- [What you are asked to do] In the review of The Great White Hype, who directed the film, and in what year?

- [Page excerpt]
It’s funny because so often it feels true.

That’s not the same as being true.

There are enough occasions over 90 minutes where the line is close enough.

In 1996, director Reginald Hudlin (House Party, Boomerang) tackled the sweet science in a way that few others have ever approached the sport on the silver screen. Boxing has easily lent itself to Alger-esque fairy tales (Rocky), morality plays (Requiem for a Heavyweight), tragedies (Million Dollar Baby), and yes even comedies (Diggstown).

When BoxingScene forum user B_Morph, responding to a previous installment of Boxing Without Boxing, wrote “I’d love to see a review of Great White Hype. I think it’s a pretty accurate portrayal of a behind the scenes look at boxing, even if exaggerated for comedic purposes,” it was an easy request to grant. Not having watched for more than a few minutes here or there in well more than a decade, fresh eyes noticed something striking about Hudlin’s approach.

The Great White Hype is a comedy about what boxing looks like to many of the people who are just passing by. Yes, it rings true enough for those who follow the sport avidly in several ways, but ultimately Hudlin’s film is as much about the spectacle of boxing as it is about the sport itself. Boxing’s spectacle side isn’t really about the folks who get up early to watch an international bantamweight war or spend hours debating the fine points of what might have happened in fights between men of disparate eras.

great-white-hype-movie

The genuine spectacle moments in boxing are those that draw in an audience that wasn’t there a month ago and won’t be back until the biggest circuses set up the tent again.

Sometimes those moments produce boxing’s finest hours.

The Great White Hype was released with a fight in mind that wasn’t one of them.

- [Data excerpt]
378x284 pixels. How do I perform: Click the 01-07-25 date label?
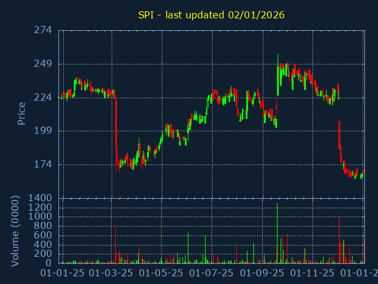(211, 273)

- [Solution to this exercise] Reginald Hudlin, in 1996.